Who We Are
At OKX, we believe the future will be reshaped by technology. Founded in 2017, we are building the world’s most powerful and reliable crypto trading and Web3 ecosystem. We’ve created a safe, secure, and transparent environment that empowers millions of people to explore crypto. Across our global offices, we’re united by our core principles: We Before Me, Do the Right Thing, and Get Things Done.
We are a team of risk-minded problem solvers and passionate builders who are committed to creating a world of financial access for everyone.
About the Opportunity
As a Senior Staff Security Engineer, you will be a hands-on technical leader responsible for advancing OKX’s product and infrastructure security. You’ll design and deploy cutting-edge solutions across fuzzing, program analysis, applied cryptography, and AI-driven security testing. This role requires strong technical depth, creativity in solving novel security problems, and the ability to influence engineering direction at scale.

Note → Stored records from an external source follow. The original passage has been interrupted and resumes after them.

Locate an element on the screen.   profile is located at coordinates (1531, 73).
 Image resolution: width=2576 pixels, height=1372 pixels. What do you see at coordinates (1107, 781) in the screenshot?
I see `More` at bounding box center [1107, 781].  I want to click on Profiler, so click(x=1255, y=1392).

This is an opportunity to lead transformative security initiatives in one of the fastest-moving industries while working with a world-class security team.
What You’ll Be Doing
-
Lead the design and development of advanced security testing platforms, including large-scale fuzzing frameworks, symbolic execution engines, and AI-powered validation systems.
-
Drive secure architecture reviews and threat modeling for critical infrastructure, APIs, smart contracts, and cloud-native services.
-
Champion Secure SDLC practices, embedding advanced static/dynamic analysis into CI/CD pipelines and automating vulnerability discovery.
-
Research, prototype, and deploy cutting-edge defense mechanisms (e.g., moving target defense, runtime exploit mitigations, advanced key management systems).
-
Serve as a subject matter expert on cryptography, data protection, and secure protocols, guiding product and engineering teams.
-
Perform deep-dive vulnerability research, root cause analysis, and exploitation modeling across diverse platforms (web, mobile, cloud, automotive, blockchain).
-
Mentor senior engineers and collaborate across global teams to establish security-by-design culture.
-
Publish findings, contribute to open-source projects, and represent OKX in external security forums when appropriate.
What We Look For in You
-
12+ years of hands-on experience in security engineering, program analysis, or product security roles.
-
Strong expertise in fuzzing, hybrid fuzzing, symbolic execution, or automated vulnerability discovery.
-
Proven track record designing and deploying security tools at scale (distributed fuzzing clusters, static analysis platforms, runtime validation frameworks).
-
In-depth knowledge of cryptography, secure protocols, data encryption, and key management.
-
Solid understanding of application security principles (OWASP, STRIDE, TARA) and exploit techniques.
-
Hands-on experience with cloud (AWS/GCP), container security (Docker/Kubernetes), and large-scale distributed systems.
-
Proficiency in at least one system-level programming language (Java/C/C++/Rust/Go) and one scripting language (Python/Shell).
-
Strong communication and leadership skills, with experience mentoring teams and influencing cross-functional stakeholders.
Nice to Haves
-
Experience with blockchain, smart contract security, or cryptographic protocols.
-
Contributions to academic research, open-source security tools, or bug bounty programs.
-
Security certifications (OSCP, OSWE, CSSLP, CISSP, etc.).
-
Published research papers in top-tier conferences (e.g., CCS, USENIX, NDSS, TDSC).
-
Fluency in Mandarin is a plus, as the role may involve collaboration with global teams.
Perks & Benefits
-
Competitive total compensation package
-
L&D programs and education subsidy for continuous growth
-
Comprehensive healthcare schemes for employees and dependents
-
Wellness and meal allowances
-
Various team-building programs and company events
OKX Statement
OKX is committed to equal employment opportunities regardless of race, color, genetic information, creed, religion, sex, sexual orientation, gender identity, lawful alien status, national origin, age, marital status, and non-job related physical or mental disability, or protected veteran status.